Stored records:

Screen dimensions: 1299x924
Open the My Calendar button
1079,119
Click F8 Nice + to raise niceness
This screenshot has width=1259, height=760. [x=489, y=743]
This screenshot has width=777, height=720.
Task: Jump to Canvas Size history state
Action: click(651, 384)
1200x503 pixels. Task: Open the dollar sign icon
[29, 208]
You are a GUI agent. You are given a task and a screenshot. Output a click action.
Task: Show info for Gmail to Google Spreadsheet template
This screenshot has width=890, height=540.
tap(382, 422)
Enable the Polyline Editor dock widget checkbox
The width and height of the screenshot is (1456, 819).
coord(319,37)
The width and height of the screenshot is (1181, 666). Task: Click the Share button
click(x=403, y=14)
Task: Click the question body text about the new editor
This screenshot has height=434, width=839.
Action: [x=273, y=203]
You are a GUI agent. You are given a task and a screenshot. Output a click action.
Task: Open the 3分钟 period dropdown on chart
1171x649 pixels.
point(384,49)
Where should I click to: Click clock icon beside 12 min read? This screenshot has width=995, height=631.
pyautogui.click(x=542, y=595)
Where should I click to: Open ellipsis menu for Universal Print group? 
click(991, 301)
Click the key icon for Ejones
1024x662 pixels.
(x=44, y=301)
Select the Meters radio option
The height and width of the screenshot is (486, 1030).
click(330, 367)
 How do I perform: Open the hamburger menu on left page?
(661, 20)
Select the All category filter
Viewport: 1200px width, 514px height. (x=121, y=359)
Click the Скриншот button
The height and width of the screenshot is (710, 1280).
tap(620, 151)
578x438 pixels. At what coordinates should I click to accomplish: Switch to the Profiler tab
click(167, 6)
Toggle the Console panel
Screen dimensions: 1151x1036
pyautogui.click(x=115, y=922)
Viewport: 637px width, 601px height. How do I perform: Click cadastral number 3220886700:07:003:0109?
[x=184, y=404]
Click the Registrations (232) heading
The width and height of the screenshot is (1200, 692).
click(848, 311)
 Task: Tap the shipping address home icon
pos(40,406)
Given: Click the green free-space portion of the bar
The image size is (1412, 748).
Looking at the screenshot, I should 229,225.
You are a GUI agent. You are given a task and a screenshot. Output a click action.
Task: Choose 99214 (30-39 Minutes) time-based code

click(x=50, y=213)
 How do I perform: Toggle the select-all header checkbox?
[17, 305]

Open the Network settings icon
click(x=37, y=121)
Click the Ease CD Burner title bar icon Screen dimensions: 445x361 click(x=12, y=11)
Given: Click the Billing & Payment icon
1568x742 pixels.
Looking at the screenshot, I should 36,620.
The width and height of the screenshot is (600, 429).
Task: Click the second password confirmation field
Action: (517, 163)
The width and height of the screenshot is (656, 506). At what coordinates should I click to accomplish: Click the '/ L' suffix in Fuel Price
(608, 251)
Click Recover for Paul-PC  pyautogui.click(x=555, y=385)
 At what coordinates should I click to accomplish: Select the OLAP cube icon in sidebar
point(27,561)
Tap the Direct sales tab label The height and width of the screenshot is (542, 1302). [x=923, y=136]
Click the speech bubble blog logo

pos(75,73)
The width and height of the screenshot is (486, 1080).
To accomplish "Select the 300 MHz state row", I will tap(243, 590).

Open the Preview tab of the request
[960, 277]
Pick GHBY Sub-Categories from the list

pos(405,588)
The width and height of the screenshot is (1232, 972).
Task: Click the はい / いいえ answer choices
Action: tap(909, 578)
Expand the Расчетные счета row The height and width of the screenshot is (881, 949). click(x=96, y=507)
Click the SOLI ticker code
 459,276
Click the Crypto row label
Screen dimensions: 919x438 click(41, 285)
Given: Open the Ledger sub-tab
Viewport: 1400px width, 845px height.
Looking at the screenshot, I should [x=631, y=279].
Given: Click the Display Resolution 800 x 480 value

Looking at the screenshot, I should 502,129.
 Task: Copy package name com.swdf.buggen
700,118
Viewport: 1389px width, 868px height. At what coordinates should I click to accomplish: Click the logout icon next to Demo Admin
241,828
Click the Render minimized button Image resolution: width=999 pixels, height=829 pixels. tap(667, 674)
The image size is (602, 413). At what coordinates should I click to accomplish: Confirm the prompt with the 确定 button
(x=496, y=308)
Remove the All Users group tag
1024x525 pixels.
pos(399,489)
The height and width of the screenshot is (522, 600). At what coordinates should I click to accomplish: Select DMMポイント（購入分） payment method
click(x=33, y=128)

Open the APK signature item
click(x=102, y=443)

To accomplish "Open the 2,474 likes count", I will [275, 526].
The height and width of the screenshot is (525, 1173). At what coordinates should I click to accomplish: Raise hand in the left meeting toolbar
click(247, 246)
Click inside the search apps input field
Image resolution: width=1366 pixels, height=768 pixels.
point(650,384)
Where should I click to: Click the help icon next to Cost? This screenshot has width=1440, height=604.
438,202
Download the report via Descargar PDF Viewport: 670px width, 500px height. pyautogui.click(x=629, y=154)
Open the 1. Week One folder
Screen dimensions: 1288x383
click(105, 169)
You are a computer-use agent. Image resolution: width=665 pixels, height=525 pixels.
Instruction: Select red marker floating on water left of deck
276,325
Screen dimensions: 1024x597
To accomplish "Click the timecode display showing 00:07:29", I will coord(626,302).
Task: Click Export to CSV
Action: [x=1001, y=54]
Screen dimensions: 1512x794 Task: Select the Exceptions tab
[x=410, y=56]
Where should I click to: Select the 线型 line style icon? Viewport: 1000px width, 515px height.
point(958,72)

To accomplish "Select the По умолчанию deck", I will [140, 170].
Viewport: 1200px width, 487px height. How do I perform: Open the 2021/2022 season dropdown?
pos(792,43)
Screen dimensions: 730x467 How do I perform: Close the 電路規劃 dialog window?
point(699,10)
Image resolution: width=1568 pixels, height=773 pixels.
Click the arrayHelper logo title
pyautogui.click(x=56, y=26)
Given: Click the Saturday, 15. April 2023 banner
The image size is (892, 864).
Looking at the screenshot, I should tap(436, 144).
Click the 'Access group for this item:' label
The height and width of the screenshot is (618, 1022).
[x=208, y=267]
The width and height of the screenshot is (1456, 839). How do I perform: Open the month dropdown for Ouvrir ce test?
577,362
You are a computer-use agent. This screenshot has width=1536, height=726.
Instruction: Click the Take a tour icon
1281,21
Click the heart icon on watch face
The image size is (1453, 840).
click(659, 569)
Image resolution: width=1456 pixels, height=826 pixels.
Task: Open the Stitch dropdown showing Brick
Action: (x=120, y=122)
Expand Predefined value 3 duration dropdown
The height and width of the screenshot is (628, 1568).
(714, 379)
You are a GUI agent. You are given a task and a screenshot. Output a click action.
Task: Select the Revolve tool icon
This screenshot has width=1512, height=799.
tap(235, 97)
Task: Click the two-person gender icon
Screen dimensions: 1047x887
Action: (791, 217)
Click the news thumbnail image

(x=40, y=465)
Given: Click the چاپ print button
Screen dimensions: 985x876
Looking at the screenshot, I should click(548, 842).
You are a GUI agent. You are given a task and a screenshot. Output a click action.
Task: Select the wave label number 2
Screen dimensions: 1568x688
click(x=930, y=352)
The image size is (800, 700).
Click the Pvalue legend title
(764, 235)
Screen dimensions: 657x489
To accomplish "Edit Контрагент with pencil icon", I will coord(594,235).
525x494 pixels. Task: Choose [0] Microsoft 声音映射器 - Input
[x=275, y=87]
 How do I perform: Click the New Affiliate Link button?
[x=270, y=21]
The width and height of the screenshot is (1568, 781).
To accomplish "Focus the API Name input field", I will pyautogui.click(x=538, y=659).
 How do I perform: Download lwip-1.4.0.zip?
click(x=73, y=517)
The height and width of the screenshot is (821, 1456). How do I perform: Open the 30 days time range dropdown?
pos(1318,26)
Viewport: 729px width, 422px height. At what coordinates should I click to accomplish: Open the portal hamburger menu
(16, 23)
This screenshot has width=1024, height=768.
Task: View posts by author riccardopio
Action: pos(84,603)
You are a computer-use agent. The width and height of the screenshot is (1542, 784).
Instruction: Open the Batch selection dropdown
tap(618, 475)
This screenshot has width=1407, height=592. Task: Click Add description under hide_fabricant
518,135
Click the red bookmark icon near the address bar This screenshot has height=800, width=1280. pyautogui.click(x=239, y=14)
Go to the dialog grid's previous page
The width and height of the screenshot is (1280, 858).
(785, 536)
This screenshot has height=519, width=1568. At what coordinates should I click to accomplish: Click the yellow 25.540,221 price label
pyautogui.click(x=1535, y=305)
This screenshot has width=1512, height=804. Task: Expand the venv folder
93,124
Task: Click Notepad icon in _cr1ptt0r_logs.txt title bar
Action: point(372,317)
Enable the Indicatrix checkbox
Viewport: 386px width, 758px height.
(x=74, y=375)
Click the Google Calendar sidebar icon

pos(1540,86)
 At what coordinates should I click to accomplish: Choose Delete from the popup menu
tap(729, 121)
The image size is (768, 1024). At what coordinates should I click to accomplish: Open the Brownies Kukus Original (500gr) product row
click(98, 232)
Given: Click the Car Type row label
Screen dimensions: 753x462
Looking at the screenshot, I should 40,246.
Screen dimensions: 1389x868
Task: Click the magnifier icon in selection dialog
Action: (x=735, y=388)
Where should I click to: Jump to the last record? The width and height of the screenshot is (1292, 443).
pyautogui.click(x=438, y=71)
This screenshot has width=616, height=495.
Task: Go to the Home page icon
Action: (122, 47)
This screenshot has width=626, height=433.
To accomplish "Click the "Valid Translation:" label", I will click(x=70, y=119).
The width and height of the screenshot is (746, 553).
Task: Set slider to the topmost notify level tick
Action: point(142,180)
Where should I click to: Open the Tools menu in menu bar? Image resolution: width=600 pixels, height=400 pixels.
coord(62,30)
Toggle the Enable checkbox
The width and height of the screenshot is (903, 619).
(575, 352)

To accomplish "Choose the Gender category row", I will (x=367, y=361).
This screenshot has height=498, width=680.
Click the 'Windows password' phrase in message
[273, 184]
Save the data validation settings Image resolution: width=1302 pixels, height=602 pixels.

» **DESCRIPTION OF THE TASK**: Output exactly, and only, the lines running from the one that contains "The width and height of the screenshot is (903, 619)." through the last line of the entries above.

» **SOLUTION TO THIS PROBLEM**:
The width and height of the screenshot is (903, 619).
(575, 352)

To accomplish "Choose the Gender category row", I will (x=367, y=361).
This screenshot has height=498, width=680.
Click the 'Windows password' phrase in message
[273, 184]
Save the data validation settings Image resolution: width=1302 pixels, height=602 pixels.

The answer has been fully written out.